Cormac Lawler cormaggio at gmail.com
Tue Nov 8 13:24:12 UTC 2005


On 11/8/05, Anthony DiPierro <wikilegal at inbox.org> wrote:
> On 11/8/05, SJ <2.718281828 at gmail.com> wrote:
> >
> > In response to the idea that Wikiversity as a learning community might
> > compete with, or preclude partnerships with, existing educational
> > projects :
> >
> > What impresses me most about Wikimedia is not the growing content
> > repository, but the growing body of knowledge-seekers who write to,
> > teach and learn from one another, all about and through free
> > knowledge. A large community of people with whom I can geek out about
> > best practices for writing bios on forgotten mathematicians, or the
> > kind of information to include in the history of a hurricane season,
> > or how to distinguish languages from dialects, or how to distinguish
> > environmental science from environmental politics.
> >
> > Wikipedia is *already* a teaching and learning community. It is not a
> > community of savants who fit in a few hours of transcription and
> > writing into their weeks. One of its regular services is facilitating
> > the teaching of passionate people how to become better writers, how to
> > remove bias from their observations, how to argue logically with
> > others, how to produce quality translations.
> >
> > I imagine that a Wikiversity would be founded in teaching without
> > teachers, and certainly without thought given to accreditation of
> > either instructors or degrees -- but instead founded in
> > a) identifying fields, courses, and syllabi
> > b) gathering up free texts, cheatsheets, problem sets, exams, and
> > other materials
> > c) facilitating groups of interested students -- at many levels of
> > knowledge and teaching experience -- who want to learn together, form
> > study and reading groups, and teach one another.
> > d) bringing together interested educators and related programs
> > worldwide, to contribute ideas and content, try out new teaching
> > methods via wikis, and more.
> >
> > Adding new software functionality, while always a lovely thing to do
> > (software can do anything, after all :) could come after everything
> > else on this list.
> >
> > This would not be "e-learning" in the trademarked (sic) sense.
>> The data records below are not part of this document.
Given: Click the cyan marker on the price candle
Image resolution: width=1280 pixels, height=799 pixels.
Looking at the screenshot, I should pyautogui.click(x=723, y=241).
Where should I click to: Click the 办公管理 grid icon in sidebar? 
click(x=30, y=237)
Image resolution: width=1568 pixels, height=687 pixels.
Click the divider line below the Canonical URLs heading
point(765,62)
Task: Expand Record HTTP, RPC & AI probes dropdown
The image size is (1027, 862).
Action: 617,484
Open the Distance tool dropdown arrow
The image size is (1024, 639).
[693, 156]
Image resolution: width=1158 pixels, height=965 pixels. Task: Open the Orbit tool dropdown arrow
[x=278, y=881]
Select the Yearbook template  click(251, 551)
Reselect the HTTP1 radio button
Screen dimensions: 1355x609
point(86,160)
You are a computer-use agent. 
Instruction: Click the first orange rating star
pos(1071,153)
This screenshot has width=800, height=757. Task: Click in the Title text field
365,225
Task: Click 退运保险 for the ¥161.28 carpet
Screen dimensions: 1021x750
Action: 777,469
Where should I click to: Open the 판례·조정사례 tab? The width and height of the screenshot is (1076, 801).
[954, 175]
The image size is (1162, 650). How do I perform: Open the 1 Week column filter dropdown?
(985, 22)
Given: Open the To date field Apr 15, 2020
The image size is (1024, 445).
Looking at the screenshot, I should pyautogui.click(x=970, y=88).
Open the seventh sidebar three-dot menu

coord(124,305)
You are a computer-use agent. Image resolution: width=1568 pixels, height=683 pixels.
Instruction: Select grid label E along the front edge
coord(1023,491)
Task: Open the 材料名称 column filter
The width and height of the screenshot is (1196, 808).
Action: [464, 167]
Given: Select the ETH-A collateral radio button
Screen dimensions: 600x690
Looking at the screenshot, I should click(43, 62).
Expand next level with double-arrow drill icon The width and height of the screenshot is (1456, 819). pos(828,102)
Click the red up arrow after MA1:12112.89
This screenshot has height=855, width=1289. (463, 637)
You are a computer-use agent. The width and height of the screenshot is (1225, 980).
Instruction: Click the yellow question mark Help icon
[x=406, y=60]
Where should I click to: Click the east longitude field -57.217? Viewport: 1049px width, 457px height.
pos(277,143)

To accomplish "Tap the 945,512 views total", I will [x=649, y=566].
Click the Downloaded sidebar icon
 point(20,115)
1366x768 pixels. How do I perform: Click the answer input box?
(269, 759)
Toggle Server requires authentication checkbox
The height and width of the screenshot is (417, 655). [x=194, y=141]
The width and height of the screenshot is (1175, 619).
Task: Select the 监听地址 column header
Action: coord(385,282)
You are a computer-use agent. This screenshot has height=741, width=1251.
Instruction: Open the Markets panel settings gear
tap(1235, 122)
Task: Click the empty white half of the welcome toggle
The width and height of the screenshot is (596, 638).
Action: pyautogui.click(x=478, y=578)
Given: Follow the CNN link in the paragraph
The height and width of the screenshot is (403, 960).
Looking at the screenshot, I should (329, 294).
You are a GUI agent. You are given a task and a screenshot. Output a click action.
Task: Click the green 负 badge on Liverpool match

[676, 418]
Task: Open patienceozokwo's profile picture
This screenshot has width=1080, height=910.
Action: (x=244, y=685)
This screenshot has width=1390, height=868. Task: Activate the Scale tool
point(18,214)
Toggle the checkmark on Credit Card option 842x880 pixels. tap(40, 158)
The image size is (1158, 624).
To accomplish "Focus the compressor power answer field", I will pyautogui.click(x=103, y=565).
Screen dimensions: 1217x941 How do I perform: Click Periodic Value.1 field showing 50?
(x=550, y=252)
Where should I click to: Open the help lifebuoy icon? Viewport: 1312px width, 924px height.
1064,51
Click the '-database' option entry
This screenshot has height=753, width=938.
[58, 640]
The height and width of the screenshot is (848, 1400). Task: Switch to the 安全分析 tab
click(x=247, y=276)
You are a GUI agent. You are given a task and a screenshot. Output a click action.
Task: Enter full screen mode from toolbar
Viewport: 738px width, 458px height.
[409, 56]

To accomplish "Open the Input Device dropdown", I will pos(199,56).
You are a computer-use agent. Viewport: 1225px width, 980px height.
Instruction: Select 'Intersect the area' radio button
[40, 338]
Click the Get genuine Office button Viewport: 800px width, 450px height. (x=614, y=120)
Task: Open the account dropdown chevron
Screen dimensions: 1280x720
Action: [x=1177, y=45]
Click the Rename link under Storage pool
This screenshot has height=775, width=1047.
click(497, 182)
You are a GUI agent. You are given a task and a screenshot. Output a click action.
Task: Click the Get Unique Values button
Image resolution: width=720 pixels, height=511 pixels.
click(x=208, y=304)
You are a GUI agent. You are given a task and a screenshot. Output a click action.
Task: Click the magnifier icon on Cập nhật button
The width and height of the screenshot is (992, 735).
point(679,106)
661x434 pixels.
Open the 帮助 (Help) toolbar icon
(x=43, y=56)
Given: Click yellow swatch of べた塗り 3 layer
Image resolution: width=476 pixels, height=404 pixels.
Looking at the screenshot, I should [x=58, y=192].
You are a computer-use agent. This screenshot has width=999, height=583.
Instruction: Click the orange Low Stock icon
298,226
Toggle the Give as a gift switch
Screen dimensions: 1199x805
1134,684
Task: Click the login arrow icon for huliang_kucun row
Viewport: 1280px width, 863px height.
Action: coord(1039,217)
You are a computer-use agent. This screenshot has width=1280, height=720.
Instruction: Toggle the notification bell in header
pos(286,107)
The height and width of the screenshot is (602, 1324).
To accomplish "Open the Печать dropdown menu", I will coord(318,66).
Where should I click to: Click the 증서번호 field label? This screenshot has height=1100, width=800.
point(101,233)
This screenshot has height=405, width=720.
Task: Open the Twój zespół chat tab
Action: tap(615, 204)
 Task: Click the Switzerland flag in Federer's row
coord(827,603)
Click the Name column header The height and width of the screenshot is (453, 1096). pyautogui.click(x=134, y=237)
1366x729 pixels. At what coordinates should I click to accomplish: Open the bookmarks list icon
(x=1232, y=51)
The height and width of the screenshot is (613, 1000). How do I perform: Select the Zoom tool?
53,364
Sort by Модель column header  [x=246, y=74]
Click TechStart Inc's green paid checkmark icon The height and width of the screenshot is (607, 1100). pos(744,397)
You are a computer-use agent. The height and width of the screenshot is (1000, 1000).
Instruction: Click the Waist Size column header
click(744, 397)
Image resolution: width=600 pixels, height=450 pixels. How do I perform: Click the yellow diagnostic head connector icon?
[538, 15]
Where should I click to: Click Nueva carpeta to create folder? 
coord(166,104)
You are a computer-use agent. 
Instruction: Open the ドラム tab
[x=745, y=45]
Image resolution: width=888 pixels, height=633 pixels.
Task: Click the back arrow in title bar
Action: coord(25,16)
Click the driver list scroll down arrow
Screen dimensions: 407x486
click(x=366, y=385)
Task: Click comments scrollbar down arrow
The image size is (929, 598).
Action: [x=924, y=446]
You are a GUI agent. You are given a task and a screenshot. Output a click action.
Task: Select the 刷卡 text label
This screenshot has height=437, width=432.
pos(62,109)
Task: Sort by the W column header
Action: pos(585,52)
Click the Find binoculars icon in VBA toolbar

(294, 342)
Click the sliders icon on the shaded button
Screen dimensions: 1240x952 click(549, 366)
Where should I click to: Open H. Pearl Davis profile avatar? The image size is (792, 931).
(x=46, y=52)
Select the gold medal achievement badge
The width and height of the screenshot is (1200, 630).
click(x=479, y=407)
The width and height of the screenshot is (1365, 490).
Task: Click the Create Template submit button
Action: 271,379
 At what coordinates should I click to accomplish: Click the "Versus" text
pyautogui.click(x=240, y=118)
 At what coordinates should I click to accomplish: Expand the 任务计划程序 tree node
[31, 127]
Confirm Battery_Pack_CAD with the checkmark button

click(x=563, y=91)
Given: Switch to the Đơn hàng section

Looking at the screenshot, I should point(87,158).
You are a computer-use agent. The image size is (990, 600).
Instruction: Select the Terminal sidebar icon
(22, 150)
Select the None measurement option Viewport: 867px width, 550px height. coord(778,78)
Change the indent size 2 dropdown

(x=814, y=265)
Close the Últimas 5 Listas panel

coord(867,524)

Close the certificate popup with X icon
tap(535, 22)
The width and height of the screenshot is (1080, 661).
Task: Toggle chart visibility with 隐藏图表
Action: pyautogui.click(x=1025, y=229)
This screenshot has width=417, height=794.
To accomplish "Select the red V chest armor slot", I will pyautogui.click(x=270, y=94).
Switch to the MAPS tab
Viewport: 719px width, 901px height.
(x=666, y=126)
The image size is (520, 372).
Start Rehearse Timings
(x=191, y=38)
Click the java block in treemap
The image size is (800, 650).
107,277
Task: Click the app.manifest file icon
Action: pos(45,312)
This
> > would be unlike every big online educational project to date. For one
> > thing, it would naturally scale without assigned 'staff' and related
> > overhead. For another, I know educators who dearly hope to see
> > someone try out this such a student-to-student learning project; and I
> > know of no major initiatives with which such a project would compete
> > (if they exist, I would love to learn of them!).
> >
> > ++SJ
>
>
> You say that "Wikipedia is *already* a teaching and learning community." And
> you're right, it is. But I think it's significant that the community isn't
> the purpose of the project, building an encyclopedia is.
>
> Likewise, I believe if a project is started to create e-learning materials,
> I think it's natural that some people will use that project to organize
> self-study courses and maybe even to discuss more traditional courses. I
> don't think we should stop them, and the organization of self-study courses
> pretty much falls under the creation of e-learning materials anyway.
>
> In fact, if essentially what you just wrote was what was on the project page
> when I read it, I would have gotten a completely different picture of what
> the project was. Looking back I see it in parts of the description. I wonder
> if maybe the name of the project could be reconsidered to better portray
> this goal. That would have pros and cons, though.
>
> Anyway, if votes still matter, you can count mine as a yes I guess.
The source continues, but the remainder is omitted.